Hundreds of Georgia's sex offenders are faced with financial burdens, forced to move out of their homes thanks to a new law.
House Bill 1059 is creating a buzz throughout the Peach State. Legislators have instated some strict new laws that have registered sex offenders relocating.
The Richmond County Sheriff's Office is just days away from notifying registered sex offenders of stricter laws limiting where they can and cannot live.
"Hopefully everybody will just do what the law says," says Maj. Ken Autry. "But that's the reason we're here in the beginning, because they usually don't."
Beginning July 1, they'll have to.
That's when House Bill 1059 takes effect--a 55-page document Richmond County district attorney Danny Craig assisted with.
"Their stated purpose was to try and make Georgia the place where convicted sex offenders would least likely want to live," Craig says.
The new law states that those living within 1000 feet of where children congregate will have to move. Among the sites listed are school bus stops and playgrounds. Registered offenders who live near these areas have just two weeks to relocate.

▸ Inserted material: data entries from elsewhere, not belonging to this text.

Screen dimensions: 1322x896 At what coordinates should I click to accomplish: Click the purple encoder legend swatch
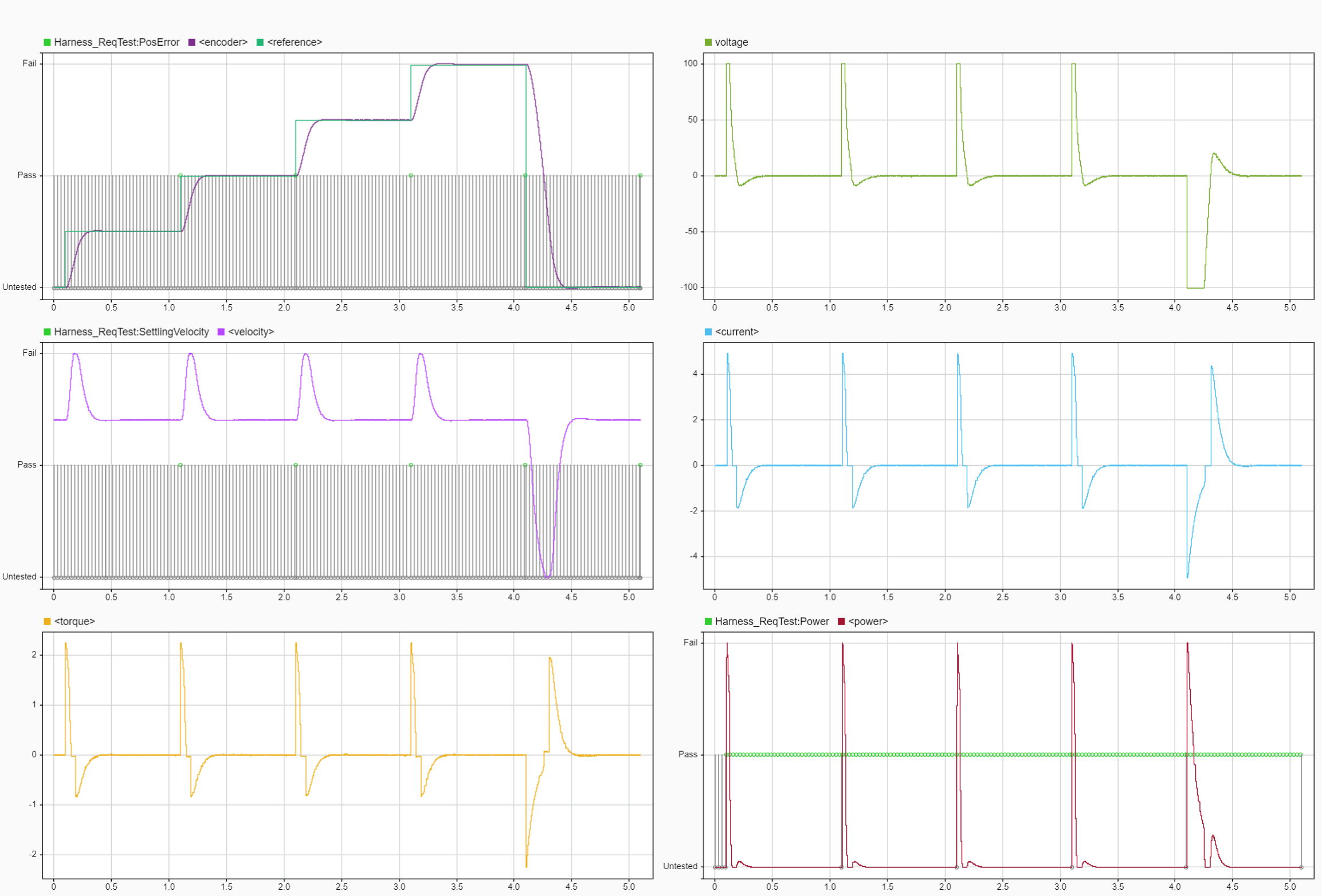(x=191, y=42)

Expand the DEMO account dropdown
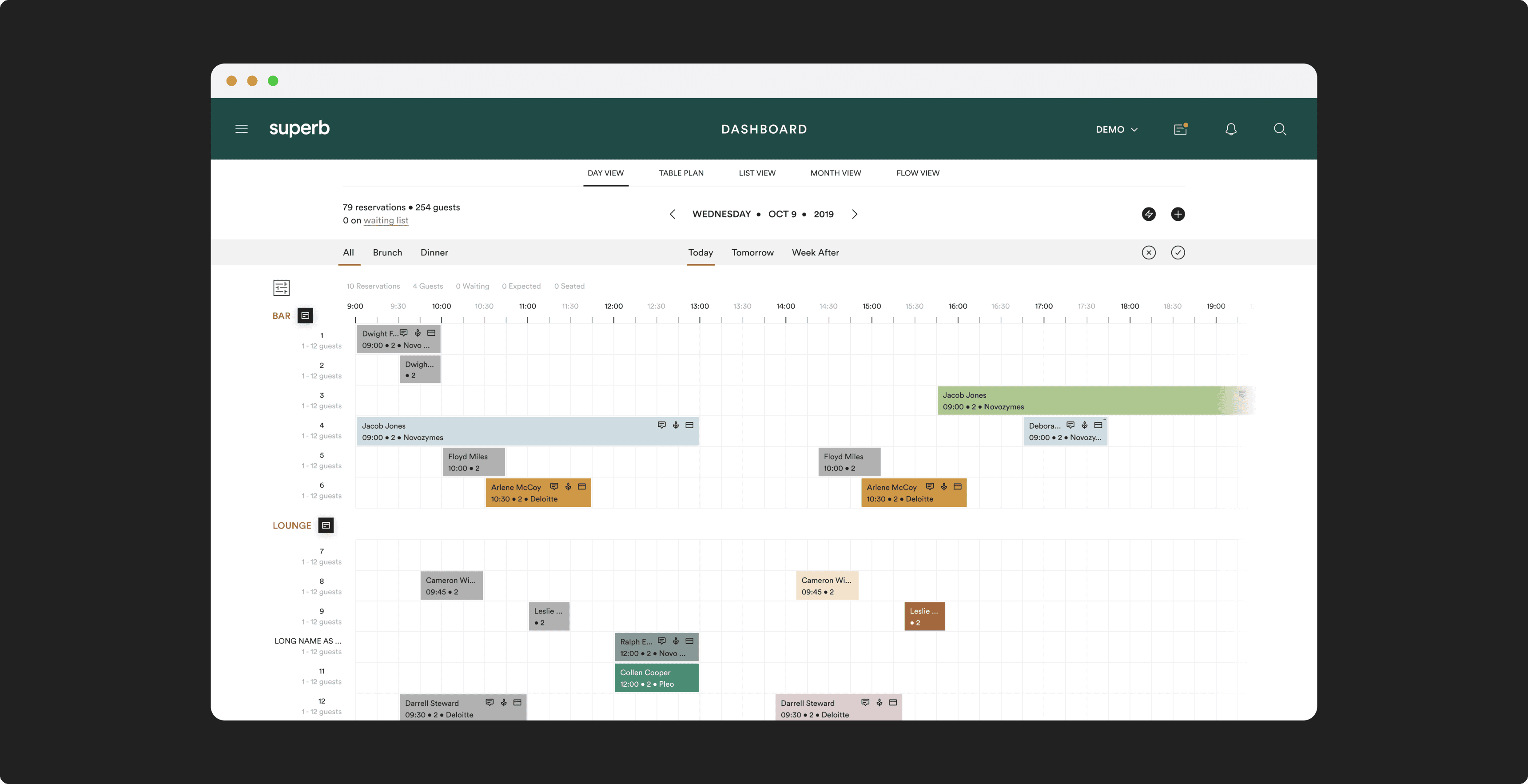1116,129
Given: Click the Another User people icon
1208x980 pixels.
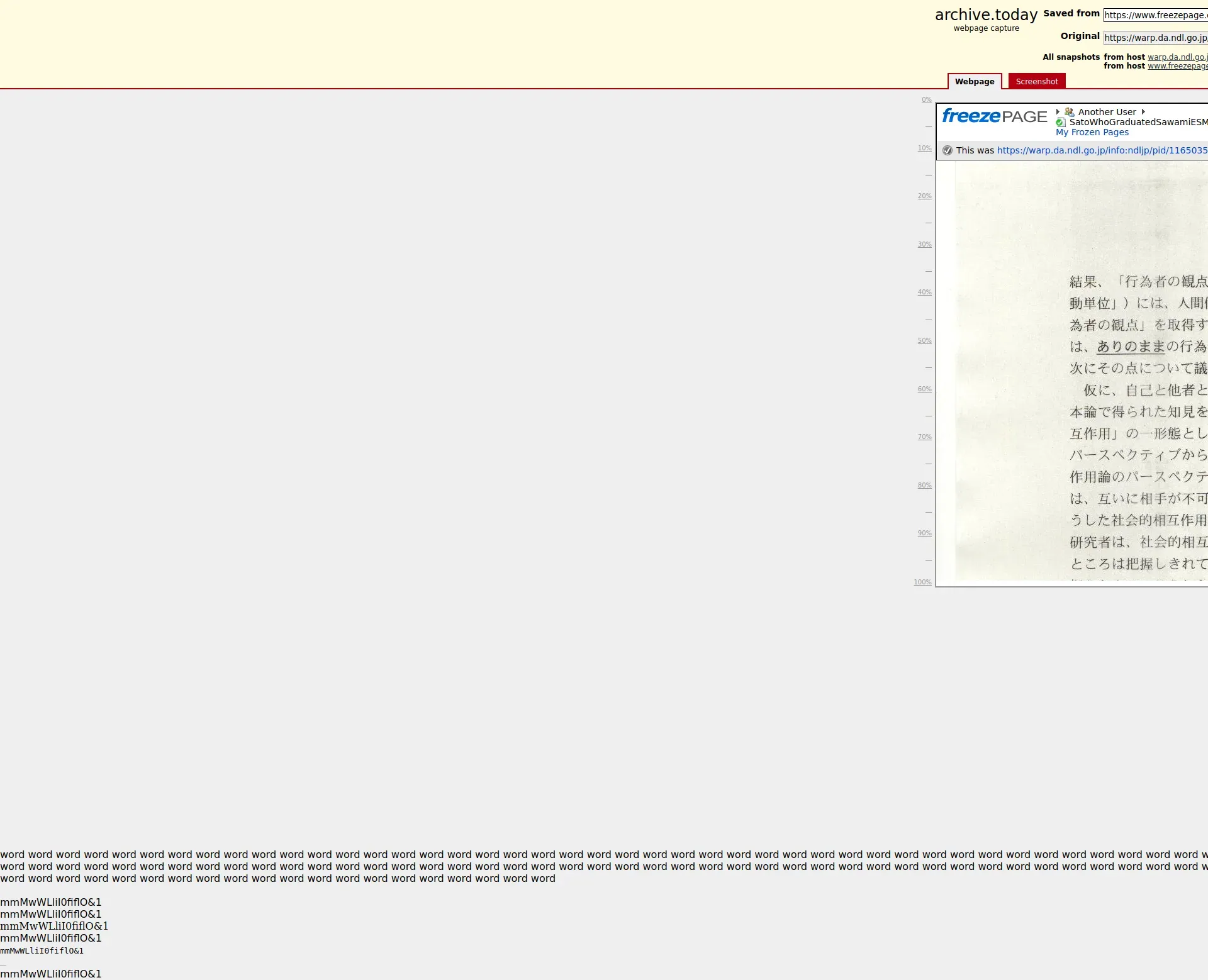Looking at the screenshot, I should [1069, 112].
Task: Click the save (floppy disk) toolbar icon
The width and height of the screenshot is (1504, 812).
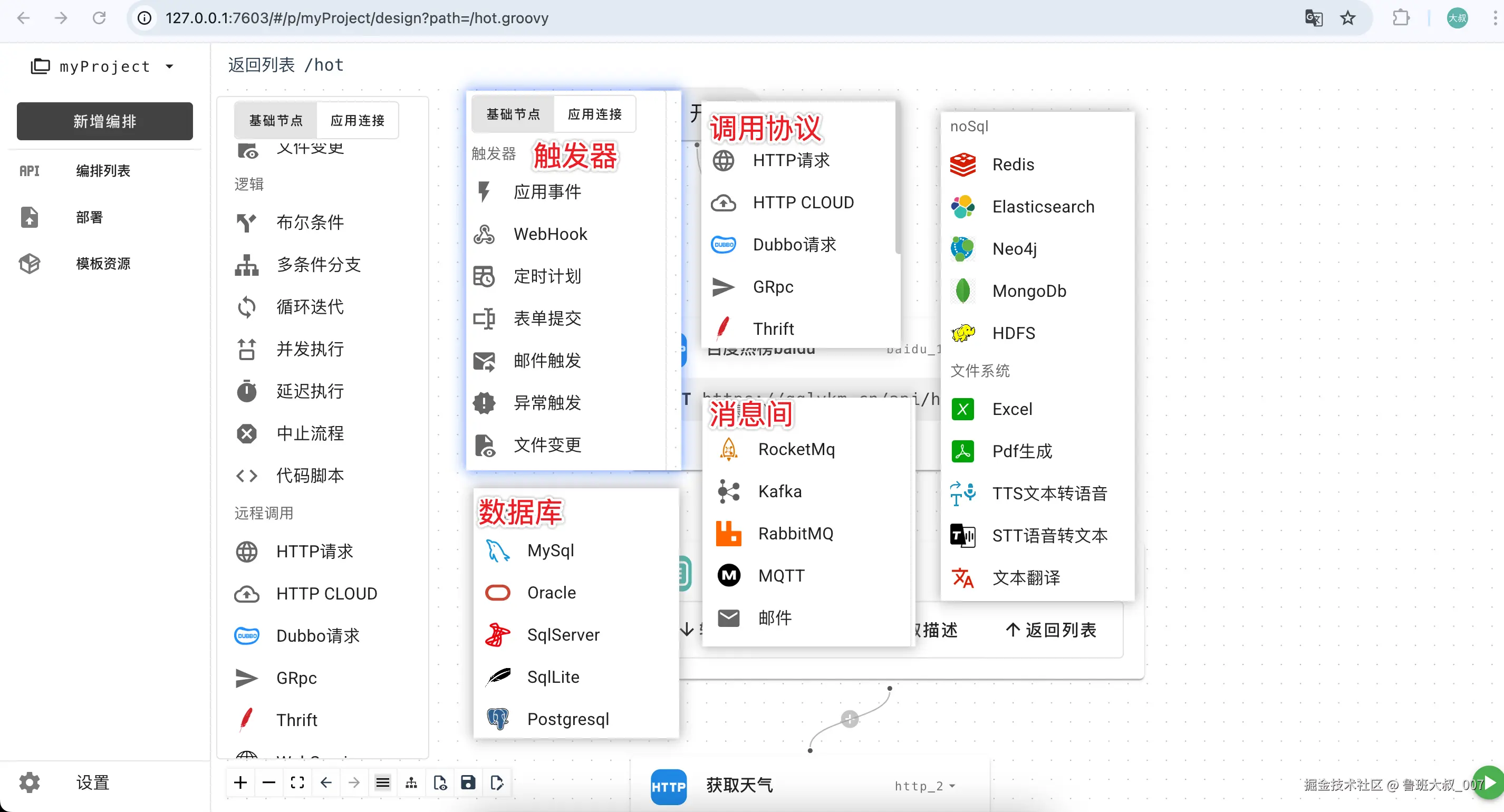Action: pos(468,782)
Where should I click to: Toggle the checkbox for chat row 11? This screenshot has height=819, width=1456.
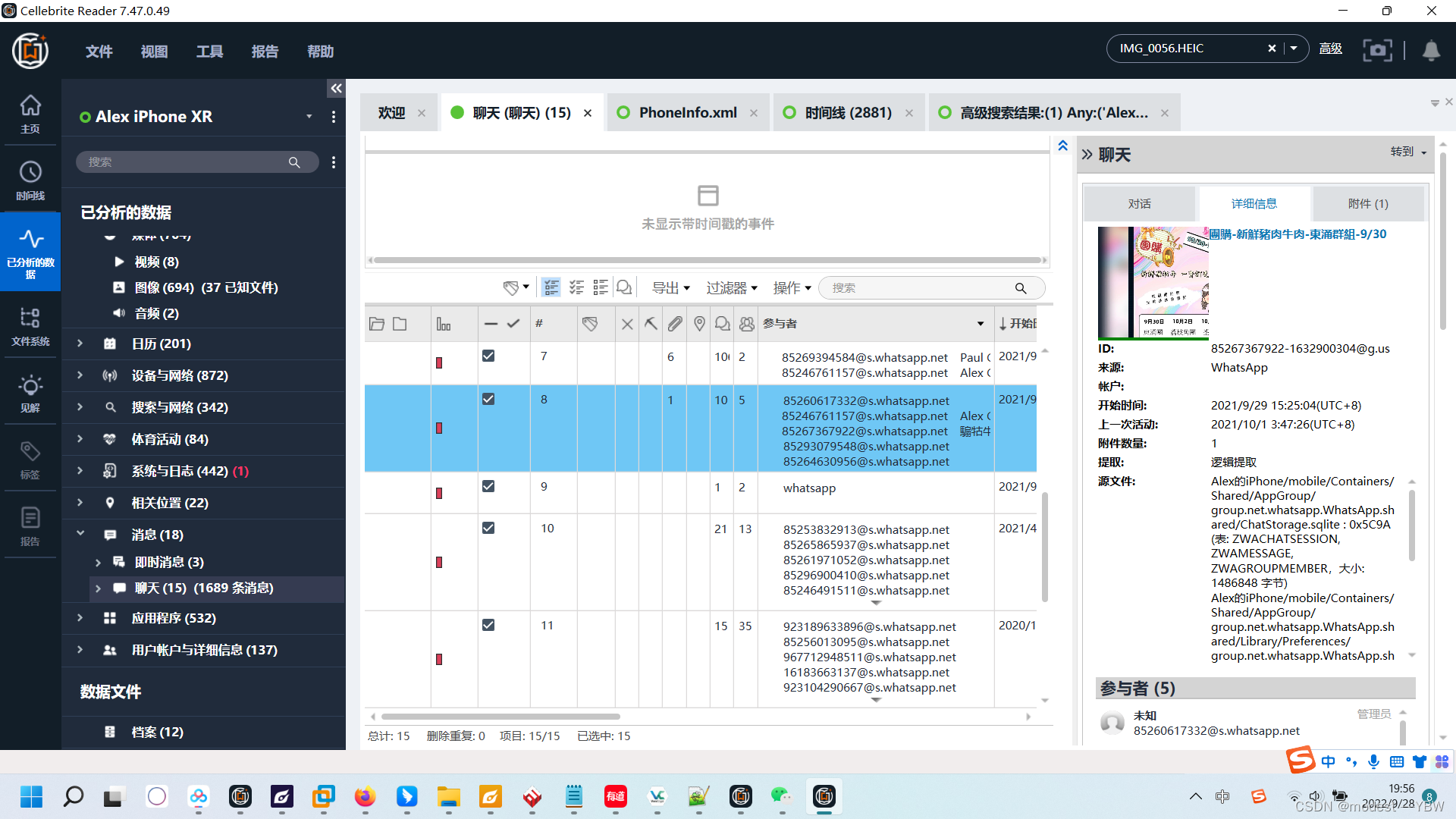(488, 625)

Some neighbors we spoke with say that's just too bad for the sex offenders.
Carolyn Burns agrees with the law. "Everything we do has consequences," she says.
She lives across the street from registered sex offender William Coxwell.
"I don't believe in punishing someone unduly, but you have to protect the children," Burns says.
Parent Tim Maddox lives next door to Coxwell.
"I wish they'd have a sign on the door or something else, because most people don't check the sex offender list," he says.
While legislators realize this burden will cost offenders in moving expenses, they insist it's a necessary message: that living in Georgia while on the registry is no field day.
House Bill 1059 is the reason why 75 percent of people on Richmond County's registry will have to move. That's about 150 people.
The state will rely on local sheriff and police departments to monitor their offenders.